顯微鏡下觀察細(xì)胞形態(tài)：在酶消化過程中及終止消化后，將培養(yǎng)皿置于倒置顯微鏡下觀察，是判斷消化效果最直觀的方法。若細(xì)胞貼壁緊密時，呈多邊形或不規(guī)則形狀，相互連接成片。隨著消化進(jìn)行，理想的消化效果表現(xiàn)為細(xì)胞逐漸變圓，從培養(yǎng)皿表面松動，部分細(xì)胞開始懸浮。若細(xì)胞過度消化，會出現(xiàn)細(xì)胞膜破裂、細(xì)胞碎片增多的現(xiàn)象；若消化不足，則細(xì)胞仍大量貼壁，僅有少量細(xì)胞變圓。通過觀察細(xì)胞形態(tài)變化，可及時判斷消化程度，并調(diào)整消化時間 。例如，觀察 HeLa 細(xì)胞消化情況時，當(dāng)約 80% - 90% 的細(xì)胞變圓，且輕輕晃動培養(yǎng)皿有細(xì)胞開始脫離時，說明消化效果較好；若大部分細(xì)胞仍緊密貼壁，表明消化時間不足；若視野中出現(xiàn)大量破碎的細(xì)胞殘片，則意味著過度消化。

檢測細(xì)胞活力：細(xì)胞活力是衡量消化效果的關(guān)鍵指標(biāo)，直接關(guān)系到后續(xù)實(shí)驗(yàn)的成敗。常用的檢測方法如臺盼藍(lán)染色法，活細(xì)胞由于細(xì)胞膜完整，能排斥臺盼藍(lán)而不被染色，死細(xì)胞則因細(xì)胞膜通透性增加，被染成藍(lán)色。通過計數(shù)染色細(xì)胞與未染色細(xì)胞的比例，可計算細(xì)胞活力。正常情況下，經(jīng) TrypLE Express 酶合理消化后的細(xì)胞，活力應(yīng)保持在 90% 以上。此外，還可采用 CCK - 8、MTT 等方法檢測細(xì)胞代謝活性，間接反映細(xì)胞活力。若消化過程對細(xì)胞造成較大損傷，細(xì)胞活力會顯著下降，影響后續(xù)細(xì)胞培養(yǎng)、增殖、分化等實(shí)驗(yàn) 。

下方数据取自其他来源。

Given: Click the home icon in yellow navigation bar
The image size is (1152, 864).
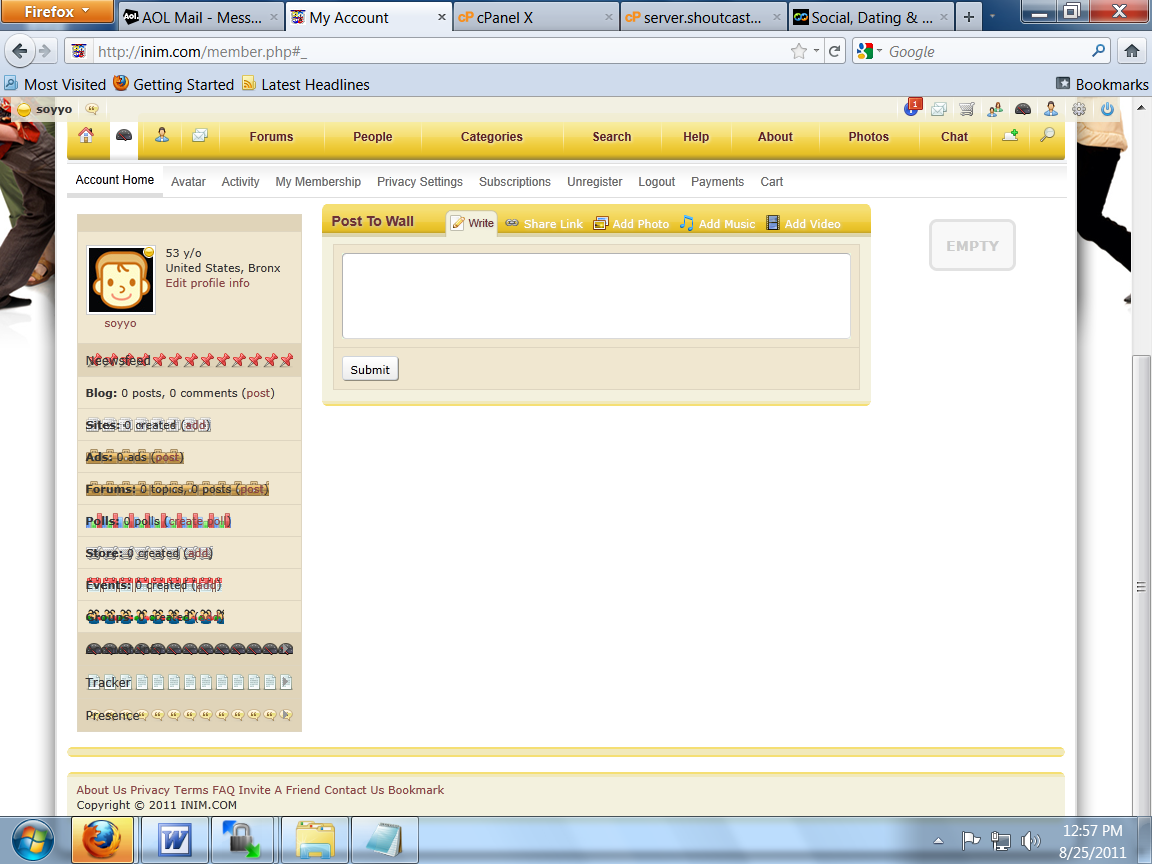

評估細(xì)胞回收率：細(xì)胞回收率反映了消化過程中細(xì)胞的損失程度。在消化完成后，收集所有細(xì)胞懸液，通過細(xì)胞計數(shù)（如使用血細(xì)胞計數(shù)板或自動細(xì)胞計數(shù)儀）計算回收的細(xì)胞數(shù)量，并與消化前的細(xì)胞數(shù)量對比，得出細(xì)胞回收率。一般來說，較高的細(xì)胞回收率意味著消化過程對細(xì)胞的損傷較小，消化效果良好。若細(xì)胞回收率過低，可能是消化時間過長、酶濃度過高導(dǎo)致細(xì)胞損傷，或是消化不充分，部分細(xì)胞未能從培養(yǎng)表面有效解離 。

觀察細(xì)胞再貼壁及生長情況：將消化后的細(xì)胞接種到新的培養(yǎng)器皿中，觀察細(xì)胞的再貼壁及后續(xù)生長情況，也是判斷消化效果的重要依據(jù)。消化效果好的細(xì)胞，在接種后 2 - 4 小時內(nèi)開始貼壁，24 小時后細(xì)胞基本貼壁，并呈現(xiàn)出正常的生長形態(tài)，開始增殖。若細(xì)胞貼壁緩慢，或貼壁后形態(tài)異常、生長緩慢，甚至出現(xiàn)大量死亡，說明消化過程可能對細(xì)胞造成了不良影響，導(dǎo)致細(xì)胞功能受損，影響其正常的生長和增殖能力 。

分析細(xì)胞表面標(biāo)志物表達(dá)：對于一些對細(xì)胞表面標(biāo)志物要求較高的實(shí)驗(yàn)，如細(xì)胞分選、免疫細(xì)胞研究等，可通過流式細(xì)胞術(shù)檢測細(xì)胞表面標(biāo)志物的表達(dá)情況來判斷消化效果。TrypLE Express 酶若消化過度，可能會破壞細(xì)胞表面抗原決定簇，導(dǎo)致標(biāo)志物表達(dá)降低或丟失。通過對比消化前后細(xì)胞表面標(biāo)志物的表達(dá)水平，若標(biāo)志物表達(dá)無明顯變化，表明消化過程未對細(xì)胞表面結(jié)構(gòu)造成嚴(yán)重破壞，消化效果良好；反之，則說明消化條件可能需要優(yōu)化 。